At the Salado river the National Guard detained two men, who were allegedly planning the departure of a small boat with these people to Trinidad and Tobago. None of the detainees appear to be among those involved in the disappearance of the first two vessels.

Warnings ignored

Last year a wave of Venezuelans detained in maximum-security prisons in Trinidad and Tobago showed how desperately Venezuelans are trying escape the crisis. While attention has focused on travelers to Andean countries, in other areas of Venezuela there were coyotes taking illegal migrants through the waters of the Orinoco Delta and Güiria for a price USD 100.

The Venezuelans who were stopped for being illegal were not deported but imprisoned and forced to pay bail of up to USD 1,500.

The investigation by ArmandoInfo revealed that many female detainees reported as abducted were victims of trafficking.
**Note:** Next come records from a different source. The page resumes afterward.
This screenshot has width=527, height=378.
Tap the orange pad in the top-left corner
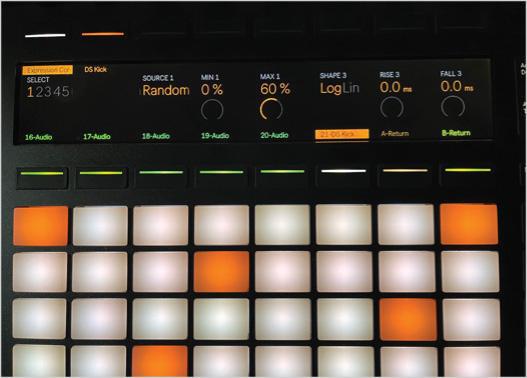tap(41, 226)
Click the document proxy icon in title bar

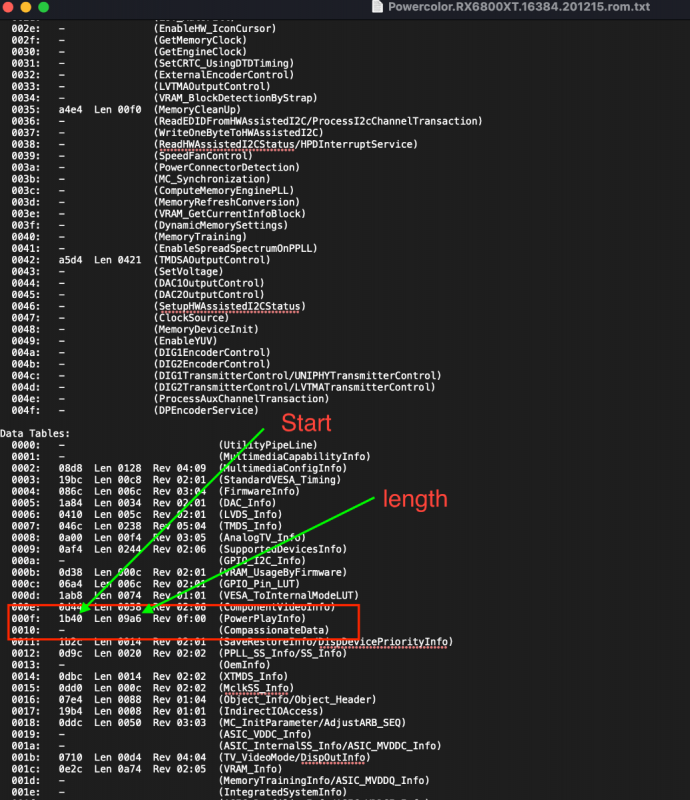(378, 7)
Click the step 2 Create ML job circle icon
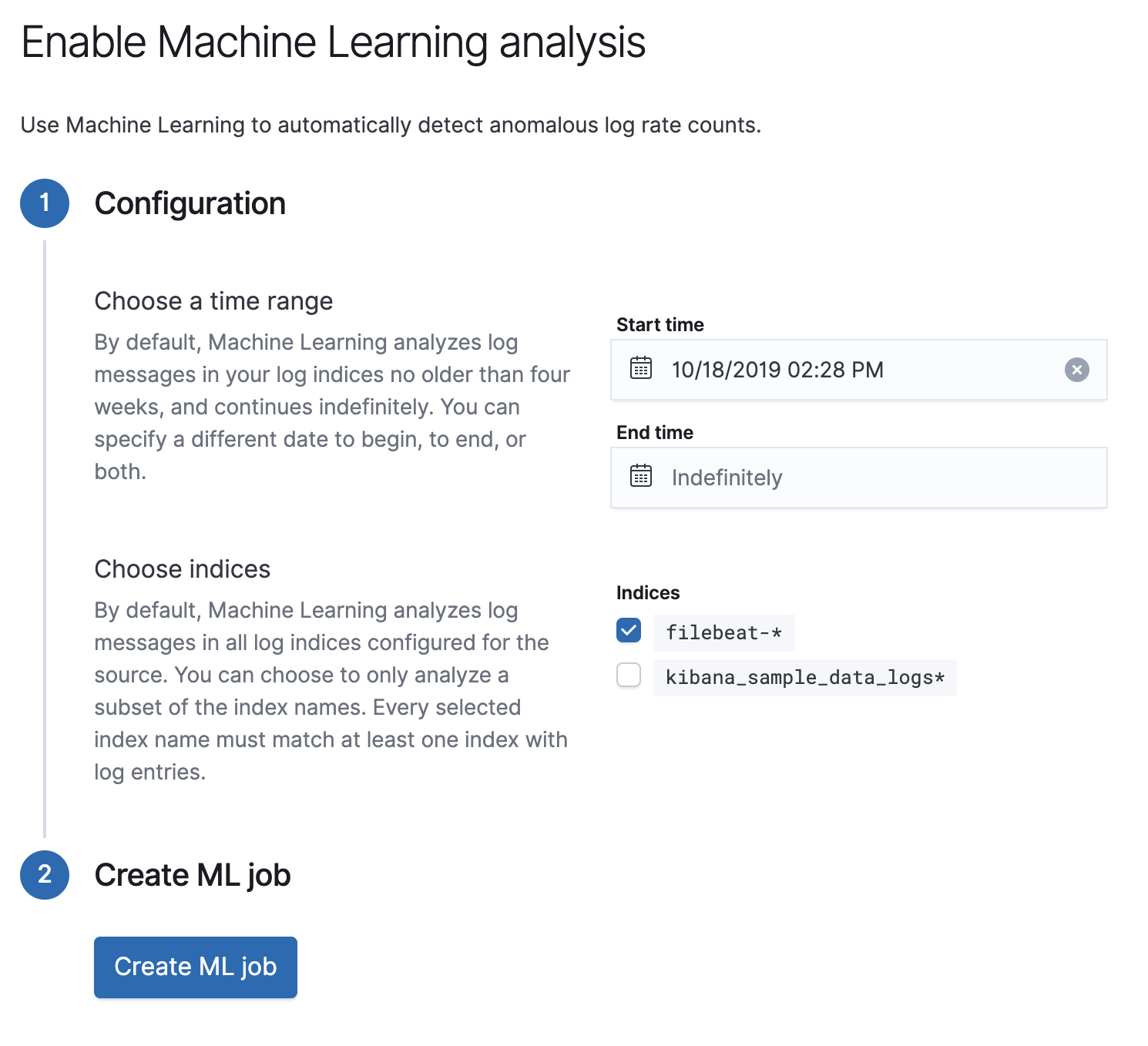The height and width of the screenshot is (1046, 1148). click(45, 875)
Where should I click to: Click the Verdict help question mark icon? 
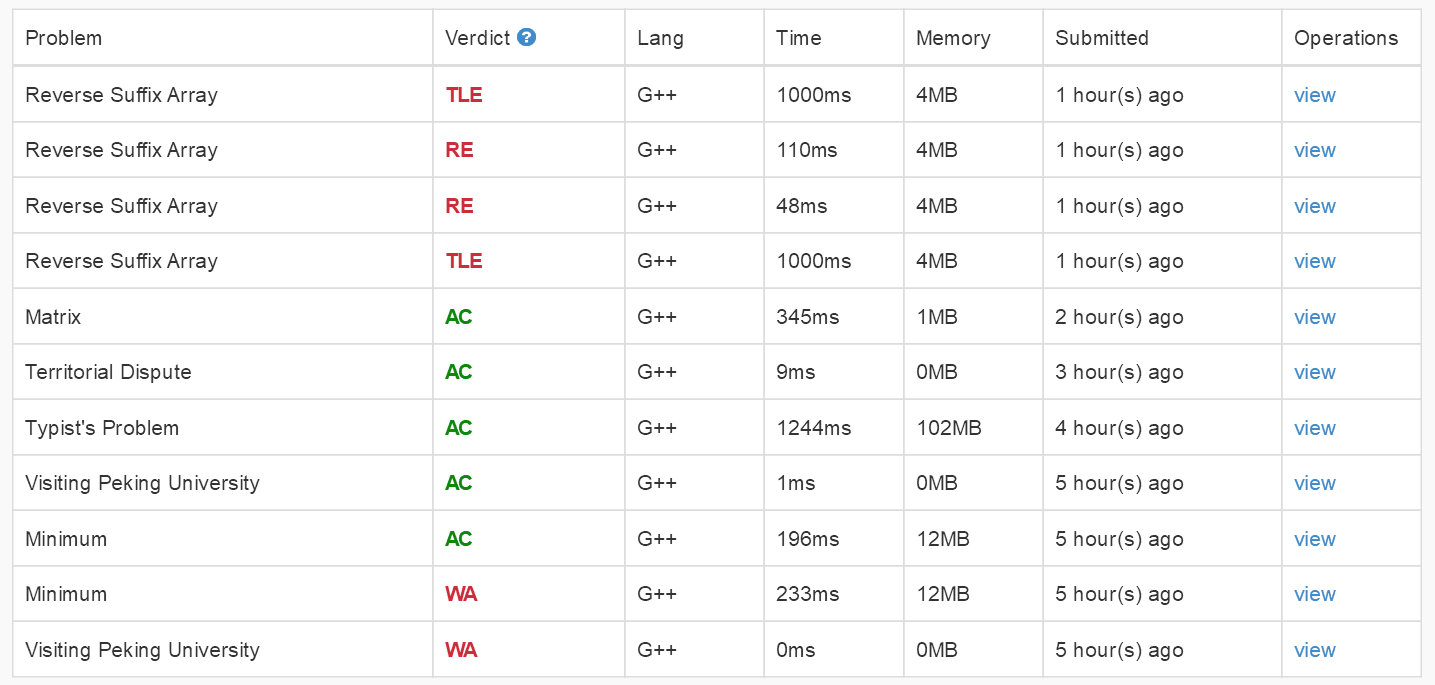pos(527,37)
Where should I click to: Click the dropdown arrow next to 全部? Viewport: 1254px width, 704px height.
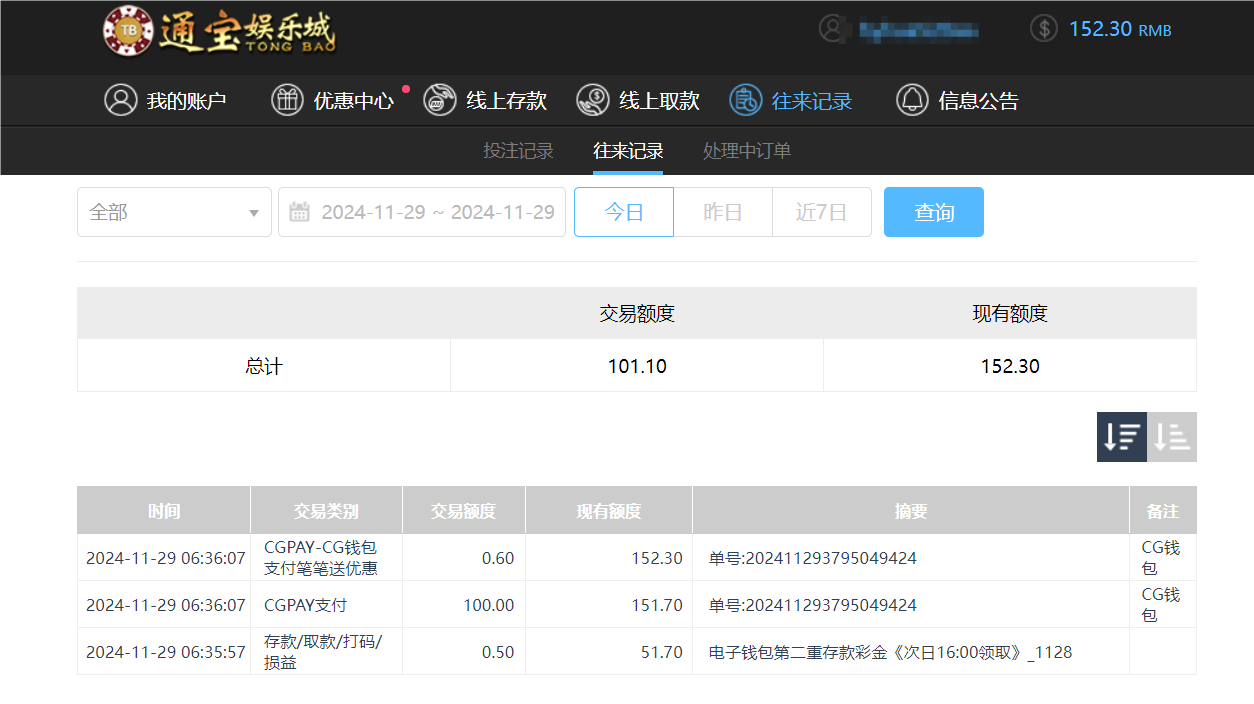256,211
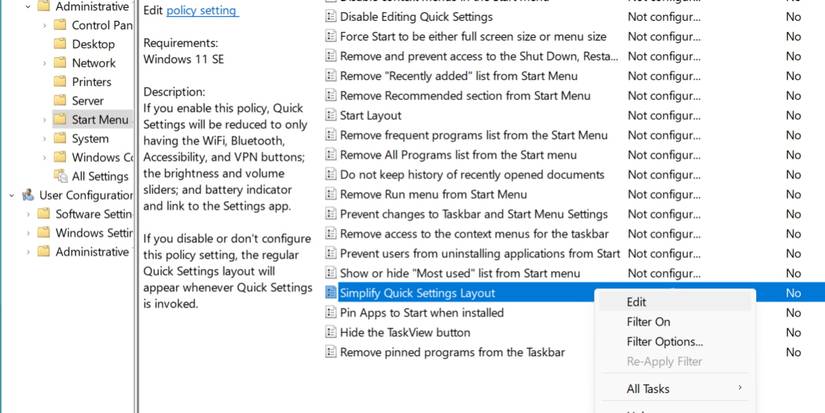Click the Software Settings folder icon
Screen dimensions: 825x413
coord(43,214)
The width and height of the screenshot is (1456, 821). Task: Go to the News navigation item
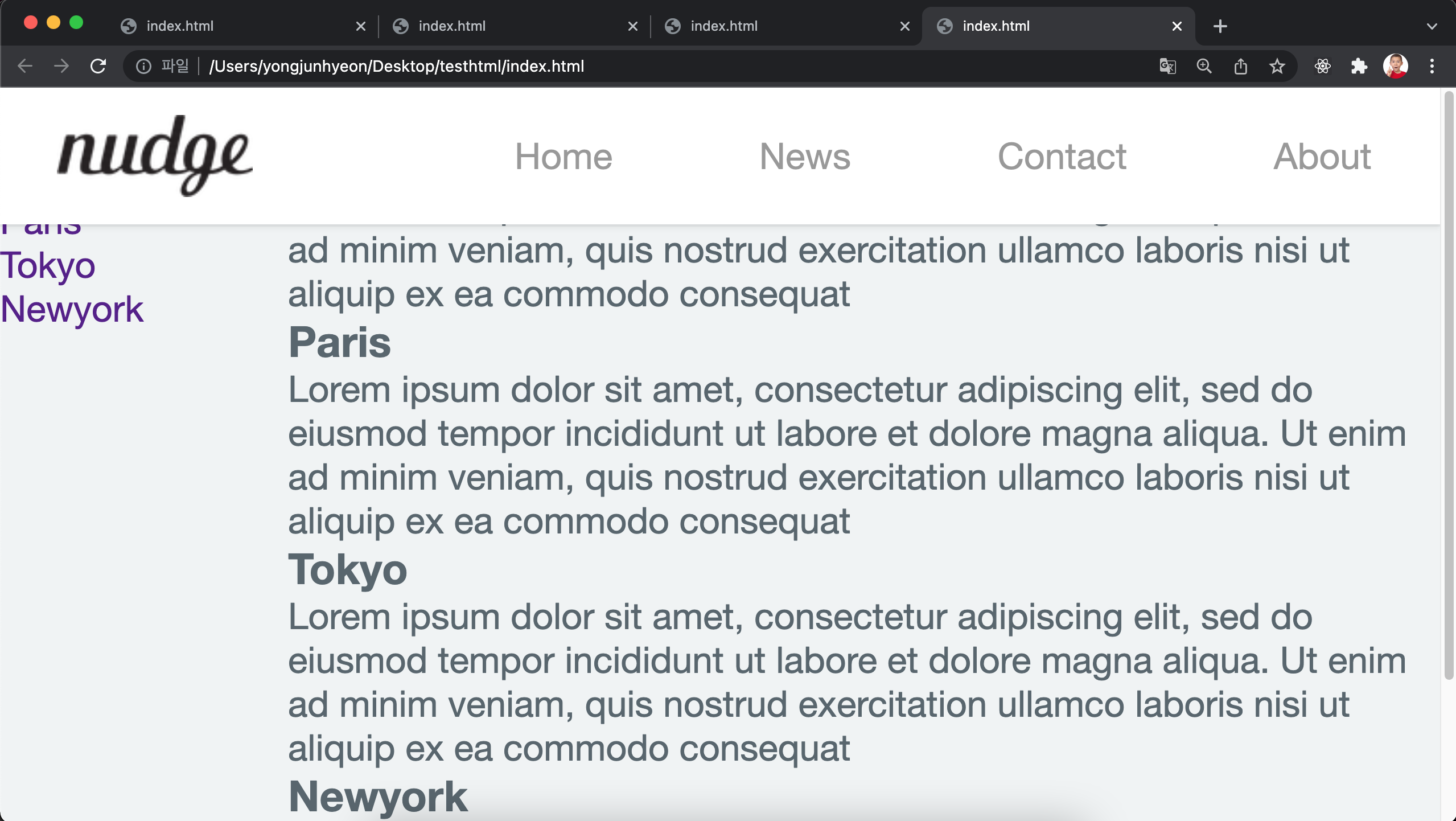tap(805, 156)
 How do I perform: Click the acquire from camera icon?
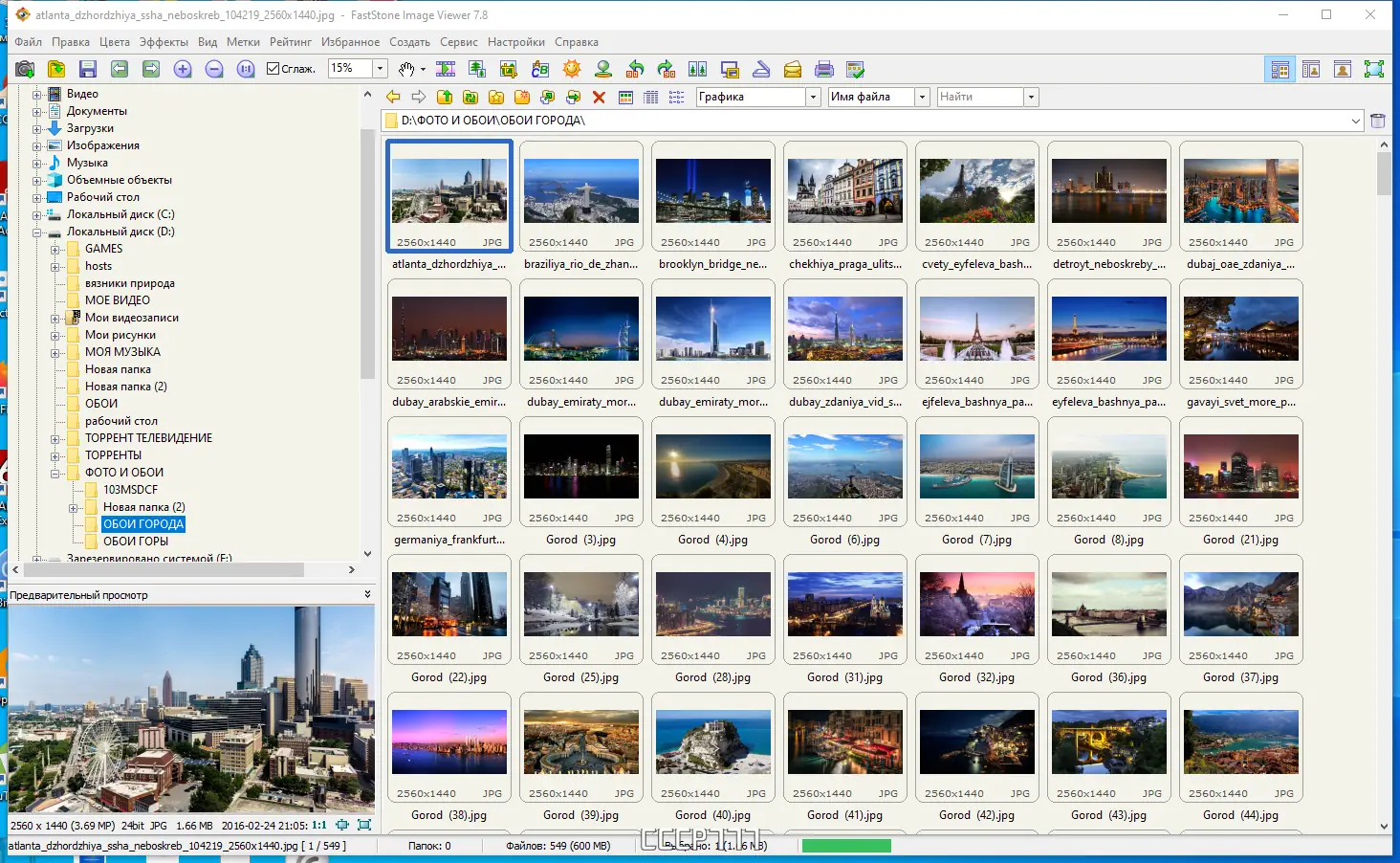click(x=25, y=69)
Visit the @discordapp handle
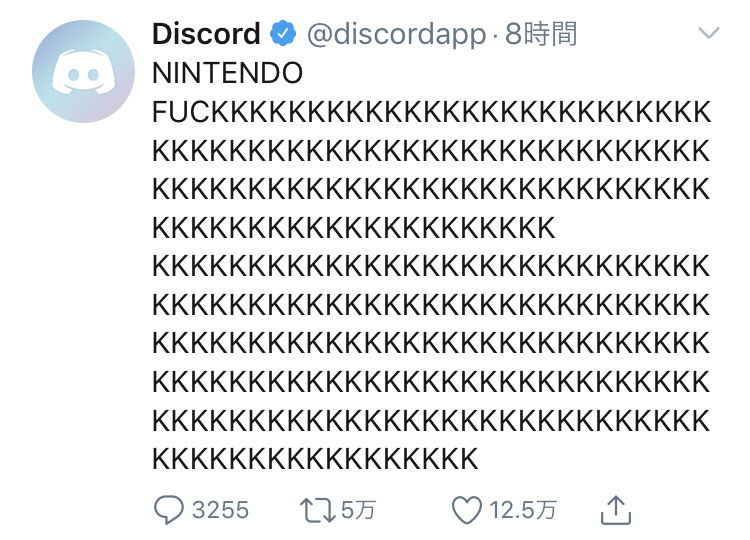 396,34
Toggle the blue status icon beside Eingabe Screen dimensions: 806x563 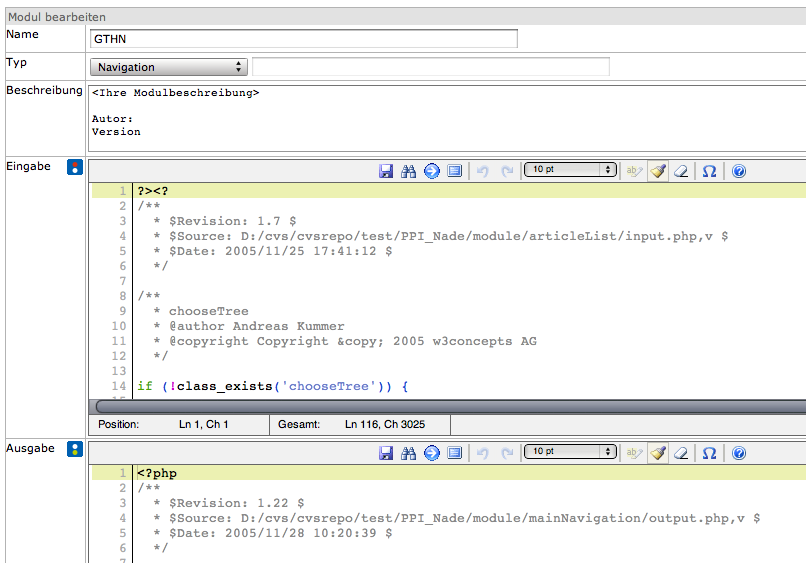click(74, 167)

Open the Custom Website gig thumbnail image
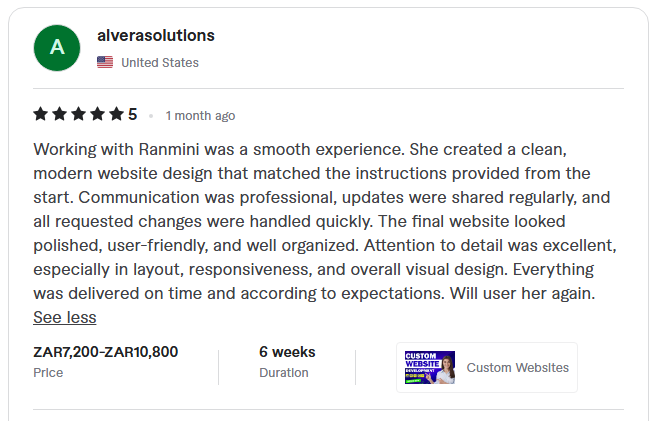pyautogui.click(x=430, y=367)
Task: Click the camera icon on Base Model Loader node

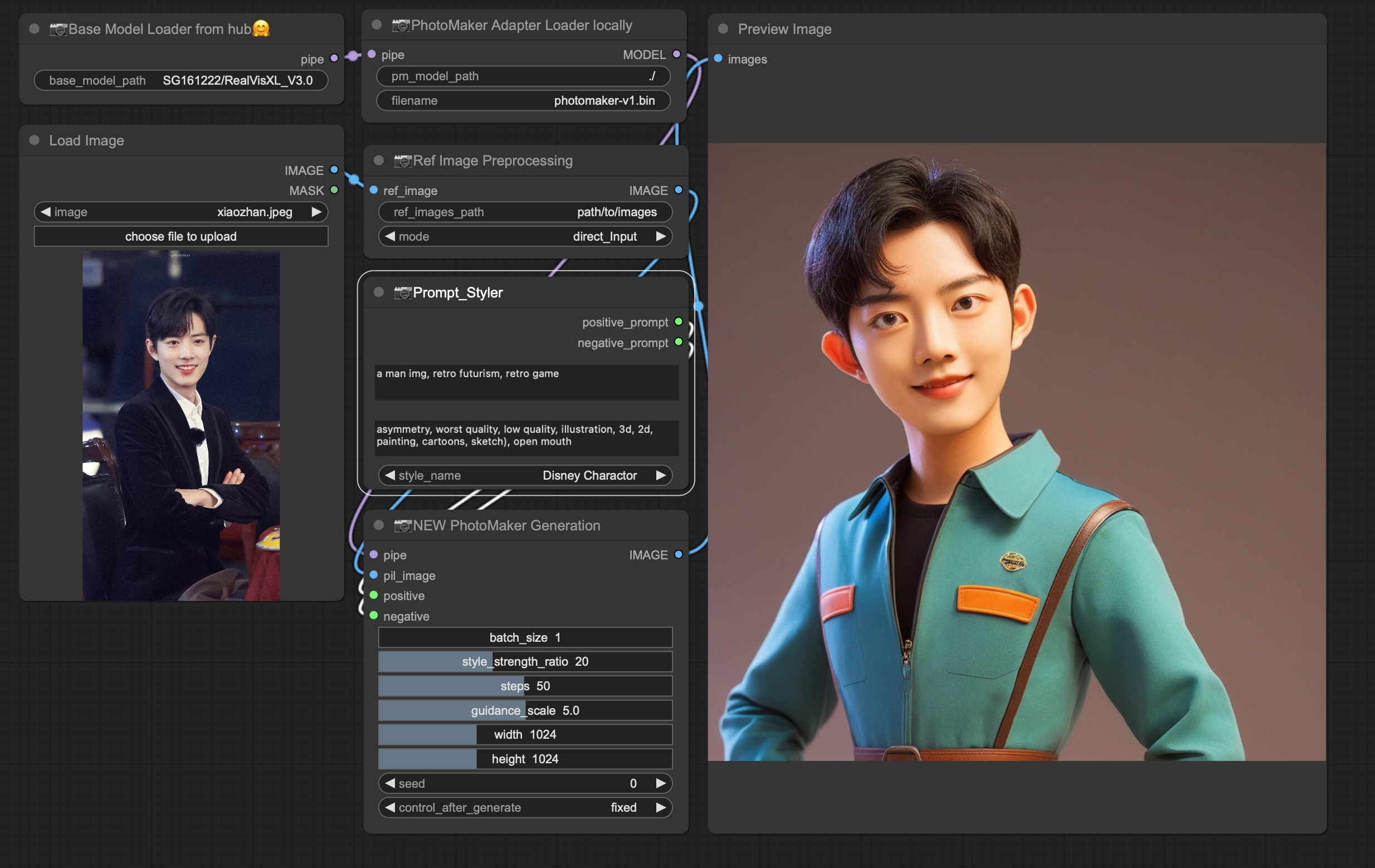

None of them were heard. According to their relatives, they were not treated as victims but as illegal immigrants.

From the Foreign Policy Commission, deputy Carlos Valero documented these complaints and took them to the Embassy of Trinidad and Tobago in Caracas. Relatives of the detainees also went to the Chancellery, but there was no response in any of these cases.

At the beginning of last year, two airplanes arrived in Venezuela with deported Venezuelans, who had been previously detained on the island for months because they were undocumented. In view of the massive deportation, the United Nations Agency for Refugees (UNHCR) reminded officials in Trinidad and Tobago that they are obligated to comply with the 1951 Refugee Convention which establishes the non-repatriation or expulsion of persons who require international protection, regardless of how they entered national territory.

Picture: Some Venezuelan women who had been detained for being illegal immigrants have stated that they were kidnapped and trafficked for sex. In Trinidad and Tobago their complaints have not been heard.

Prime Minister Keith Rowley, who signed a joint gas exploitation agreement with Venezuela in March of 2017 to assign them to Petrocaribe, responded emphatically to the urging by UNHCR: “We can not and will not allow UN spokespersons to turn us into a refugee camp.”

The recent disappearances caused the Inter-American Commission on Human Rights to demand the development of search mechanisms with a single procedure to facilitate the filing of claims, and if appropriate, proceed with the repatriation and delivery of remains.

Commissioner Luis Ernesto Vargas Silva, rapporteur on the Rights of Migrants of the IACHR, stated: “This tragic shipwreck in the Caribbean Sea and the disappearances of the people aboard the vessel are yet another example of the level of desperation that Venezuelans face on a daily basis, who for various reasons are forced to leave their homes and face extreme dangers during their journey to other countries in order to survive. 

After a year of complaints and in the midst of this scandal involving the missing Venezuelan women, Trinidad and Tobago decided to legalize the arriving Venezuelans in a registry starting May 31 until June 14, so they can work on the island for a few months.